As faculty, we often think about what it is that our students most need in order to be good teachers of young children. This is what we talk about around the water cooler, it is what we discuss in faculty meetings, and hopefully it is the basis of the curricular decisions we make both in long-term planning, as well as in-the-moment teaching. We speak of content knowledge, skills, dispositions, values, and ethics. We assign vignettes, video and real-world observations, and even faciliatate role-play activities for students, but ultimately we are not able to provide them with a step-by-step guide for every challenge they will ever face in the field – it’s impossible!

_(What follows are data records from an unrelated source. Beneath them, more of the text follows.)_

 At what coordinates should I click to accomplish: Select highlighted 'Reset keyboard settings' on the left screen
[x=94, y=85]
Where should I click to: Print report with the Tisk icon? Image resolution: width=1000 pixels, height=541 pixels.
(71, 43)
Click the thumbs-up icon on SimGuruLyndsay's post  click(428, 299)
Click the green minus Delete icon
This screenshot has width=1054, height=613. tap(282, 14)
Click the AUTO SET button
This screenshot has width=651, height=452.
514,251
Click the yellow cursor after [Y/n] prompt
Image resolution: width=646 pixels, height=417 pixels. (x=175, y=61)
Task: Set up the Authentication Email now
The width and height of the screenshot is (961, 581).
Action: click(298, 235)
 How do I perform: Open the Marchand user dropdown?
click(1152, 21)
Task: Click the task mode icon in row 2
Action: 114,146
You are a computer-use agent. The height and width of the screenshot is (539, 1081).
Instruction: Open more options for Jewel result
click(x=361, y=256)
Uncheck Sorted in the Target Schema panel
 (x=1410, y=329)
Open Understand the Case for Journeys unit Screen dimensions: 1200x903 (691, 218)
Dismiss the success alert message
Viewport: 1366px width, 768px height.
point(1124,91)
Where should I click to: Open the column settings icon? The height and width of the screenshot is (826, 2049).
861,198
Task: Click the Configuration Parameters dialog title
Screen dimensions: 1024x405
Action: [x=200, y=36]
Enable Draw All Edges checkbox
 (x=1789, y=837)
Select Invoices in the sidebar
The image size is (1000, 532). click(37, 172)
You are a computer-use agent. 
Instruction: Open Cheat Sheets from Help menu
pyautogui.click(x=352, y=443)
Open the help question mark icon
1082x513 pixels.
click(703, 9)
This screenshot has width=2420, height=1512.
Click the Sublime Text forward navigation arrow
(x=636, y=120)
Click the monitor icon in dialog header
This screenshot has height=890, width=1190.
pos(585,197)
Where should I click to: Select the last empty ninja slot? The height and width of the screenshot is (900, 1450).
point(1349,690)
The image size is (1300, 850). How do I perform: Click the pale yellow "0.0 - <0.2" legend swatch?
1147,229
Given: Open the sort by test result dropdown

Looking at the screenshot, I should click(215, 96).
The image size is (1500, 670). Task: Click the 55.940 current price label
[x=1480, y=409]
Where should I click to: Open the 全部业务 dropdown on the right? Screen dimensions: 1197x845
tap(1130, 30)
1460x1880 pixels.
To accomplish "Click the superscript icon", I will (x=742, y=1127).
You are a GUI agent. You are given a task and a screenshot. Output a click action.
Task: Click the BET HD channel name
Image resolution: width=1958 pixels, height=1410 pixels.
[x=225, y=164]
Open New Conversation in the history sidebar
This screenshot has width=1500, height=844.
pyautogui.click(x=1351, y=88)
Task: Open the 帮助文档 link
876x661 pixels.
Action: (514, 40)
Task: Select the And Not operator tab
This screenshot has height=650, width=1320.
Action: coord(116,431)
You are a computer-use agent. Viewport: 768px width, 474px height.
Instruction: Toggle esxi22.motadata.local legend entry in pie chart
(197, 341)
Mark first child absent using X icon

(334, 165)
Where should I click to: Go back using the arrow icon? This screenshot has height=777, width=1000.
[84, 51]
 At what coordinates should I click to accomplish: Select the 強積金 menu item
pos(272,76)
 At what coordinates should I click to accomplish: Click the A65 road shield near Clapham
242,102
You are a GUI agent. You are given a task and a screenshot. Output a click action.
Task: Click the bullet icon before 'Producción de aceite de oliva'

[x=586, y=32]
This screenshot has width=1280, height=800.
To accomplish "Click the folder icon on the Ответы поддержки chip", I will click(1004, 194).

I’ve just read a book that I found rather intriguing. It’s called, “Practical Wisdom: The right way to do the right thing” by Barry Schwartz and Kenneth Sharpe. I enjoyed the book immensely and I’m finding it difficult to explain why. Perhaps because wisdom seems to be a quality I most hope will develop in early childhood professionals and yet I find it very difficult to define, much less teach. There is more to wisdom than content knowledge. There is more to wisdom than technique. There is more to wisdom than caring. It’s difficult to pin down. However, this book does a very good job of it.
I highly recommend the book, but if you don’t have time right now to read something like this, consider taking the time to watch Barry Schwartz’s TED presentation, The Real Crisis? We stopped being wise. I assure you it is worth the 20 minutes. Watch it to the end if you can – I think you will be glad you did.
“The rules and incentives that modern institutions rely on in pursuit of efficiency, accountability, profit, and good performance can’t substitute for practical wisdom” (Schwartz & Sharpe, 2010. p.9).